For delay options NA means there is no delay hence no imputation needed
Airport information such as name, city and state cannnot be imputed based on flight data because certain airports use a numeric ID which had no matching data with the airports.csv . No other variables have a realtionship with this to be imputed.
*Process: 1. Find the Outliers by converting the data into z scores. 2. Z scores with a score of greater than 3 are outliers. 3. Filter out the the outliers and check to see that they have been filtered 4. Plot a boxplot of both the variable with and without the outliers to determine any noticeable difference.
## Finding Outliers for only the Numeric Variables
z.scores <- flightdata$DEPARTURE_DELAY %>% scores(type = "z")

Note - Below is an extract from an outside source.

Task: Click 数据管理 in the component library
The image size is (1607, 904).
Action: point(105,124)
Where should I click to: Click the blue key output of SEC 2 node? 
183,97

length (which(abs(z.scores) >3))
[1] 116262
Depature_DelaynoOutliers <- flightdata$DEPARTURE_DELAY[- (which(abs(z.scores) >3))]
str(Depature_DelaynoOutliers)
num [1:5597746] -11 -8 -2 -5 -1 -5 -6 14 -11 3 ...
z.scores1 <- flightdata$TAXI_OUT %>% scores(type = "z")
length (which(abs(z.scores1) >3))
[1] 100870
Taxi_outnoOutliers <- flightdata$TAXI_OUT[- (which(abs(z.scores1) >3))]
str(Taxi_outnoOutliers)
num [1:5613138] 21 12 16 15 11 18 11 13 17 12 ...
z.scores2 <- flightdata$SCHEDULED_TIME %>% scores(type = "z")
length (which(abs(z.scores2) >3))
[1] 76179
Scheduled_timenoOutliers <- flightdata$SCHEDULED_TIME[- (which(abs(z.scores2) >3))]
str(Scheduled_timenoOutliers)
num [1:5637829] 205 280 286 285 235 217 181 273 195 221 ...
z.scores3 <- flightdata$ELAPSED_TIME %>% scores(type = "z")
length (which(abs(z.scores3) >3))
[1] 73273
Elapsed_timenoOutliers <- flightdata$ELAPSED_TIME[- (which(abs(z.scores3) >3))]
str(Elapsed_timenoOutliers)
num [1:5640735] 194 279 293 281 215 230 170 249 193 203 ...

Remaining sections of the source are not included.